Rispetta e vivi il presente

Per modificare questa rassegnazione esistenziale occorre imparare a vivere nel presente: non dobbiamo "chiedere" a quello che stiamo facendo - ancor più se si tratta di questioni come l’amore, l’amicizia e la realizzazione personale - di riscattare quel che nel passato è andato storto. Non possiamo cioè aspettaci che il presente, che già di per sé ha le sue difficoltà, di farsi carico di ciò che non gli spetta: oggi è oggi, e ha diritto di non essere spremuto oltre quel che può dare. Il modo in cui trattiamo il presente coincide con il modo in cui trattiamo noi stessi: sarà perciò bene averne cura e rispettare quel che ci può effettivamente dare.

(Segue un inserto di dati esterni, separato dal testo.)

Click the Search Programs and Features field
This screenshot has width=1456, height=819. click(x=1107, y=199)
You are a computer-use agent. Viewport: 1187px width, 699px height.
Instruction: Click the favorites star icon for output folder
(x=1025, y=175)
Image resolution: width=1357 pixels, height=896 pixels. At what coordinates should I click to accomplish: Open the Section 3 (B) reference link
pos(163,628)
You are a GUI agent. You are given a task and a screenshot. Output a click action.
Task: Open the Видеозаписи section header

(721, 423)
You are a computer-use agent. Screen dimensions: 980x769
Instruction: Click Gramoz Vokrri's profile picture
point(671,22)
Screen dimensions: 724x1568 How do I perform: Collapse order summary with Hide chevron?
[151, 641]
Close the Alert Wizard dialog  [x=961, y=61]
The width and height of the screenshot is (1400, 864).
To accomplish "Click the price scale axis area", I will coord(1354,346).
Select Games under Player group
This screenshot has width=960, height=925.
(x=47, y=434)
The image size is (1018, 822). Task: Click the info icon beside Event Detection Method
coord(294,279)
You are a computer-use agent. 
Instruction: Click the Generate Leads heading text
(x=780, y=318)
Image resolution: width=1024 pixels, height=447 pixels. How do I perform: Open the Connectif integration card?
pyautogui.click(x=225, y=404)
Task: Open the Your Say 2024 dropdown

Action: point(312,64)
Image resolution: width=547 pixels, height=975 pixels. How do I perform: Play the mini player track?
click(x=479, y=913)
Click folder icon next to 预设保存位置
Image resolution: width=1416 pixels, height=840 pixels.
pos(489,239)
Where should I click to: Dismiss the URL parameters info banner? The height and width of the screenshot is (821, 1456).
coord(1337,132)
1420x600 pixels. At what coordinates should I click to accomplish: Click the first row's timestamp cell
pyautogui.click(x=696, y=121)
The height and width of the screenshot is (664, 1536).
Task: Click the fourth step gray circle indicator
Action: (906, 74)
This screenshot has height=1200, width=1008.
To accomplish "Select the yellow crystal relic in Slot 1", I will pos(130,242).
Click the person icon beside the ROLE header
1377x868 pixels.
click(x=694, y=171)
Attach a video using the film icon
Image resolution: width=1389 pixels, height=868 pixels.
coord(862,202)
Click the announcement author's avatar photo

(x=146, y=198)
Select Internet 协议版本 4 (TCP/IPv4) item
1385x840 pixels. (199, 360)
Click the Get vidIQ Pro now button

Sii generoso con te stesso e la rassegnazione sarà un ricordo

Ed ecco la seconda mossa: dobbiamo agire non solo nel presente ma “per” il presente, cioè con gratuità. Non si può vivere una cosa “a condizione che” ci dia indietro esattamente quel che abbiamo in testa. Mai chiedersi: "Ne vale la pena?"; oppure: "Chi me lo fa fare?". Quel che serve è una motivazione candida, generosa verso la vita, senza calcoli. "Avevo investito molto in questa storia d’amore" si dice spesso quando una relazione va in crisi. Ebbene, se è in crisi forse è proprio perché si sta facendo un investimento, cioè si applica la richiesta di un ricavo, magari pure con un occhio agli interessi. Ciò non significa, ovviamente, che non dobbiamo avere nuove idee, ma che non devono né riscattare, né vendicare, né compensare. Devono essere ciò che sono. Solo in questo modo ciò che accade è spontaneo, autentico, libero, e pone le basi perché lo siano anche le cose future.

Diventa più elastico e cambia schema

Se vuoi che la vita vada in modo diverso da come ti aspetti, devi essere tu il primo a cambiare schema di gioco. Ricorda che il futuro diventa prevedibile a una condizione: stessi schemi di pensiero implicano stessi atteggiamenti e stessi risultati. Perciò non irrigidirti in comportamenti orgogliosi o stereotipati: sii elastico. E cerca altre vie, se vedi che le cose si mettono nel solito modo. La routine, sorella della rassegnazione è una strada nota: se la imbocchi, ti porta al solito posto. Perciò fai il possibile affinché lo stress del quotidiano non soverchi la tua libertà di pensiero e di azione. Il termine routine deriva dal francese routier, che significa: colui che conosce (già) la strada. Ebbene, se noi non la conosciamo, potranno accadere cose nuove.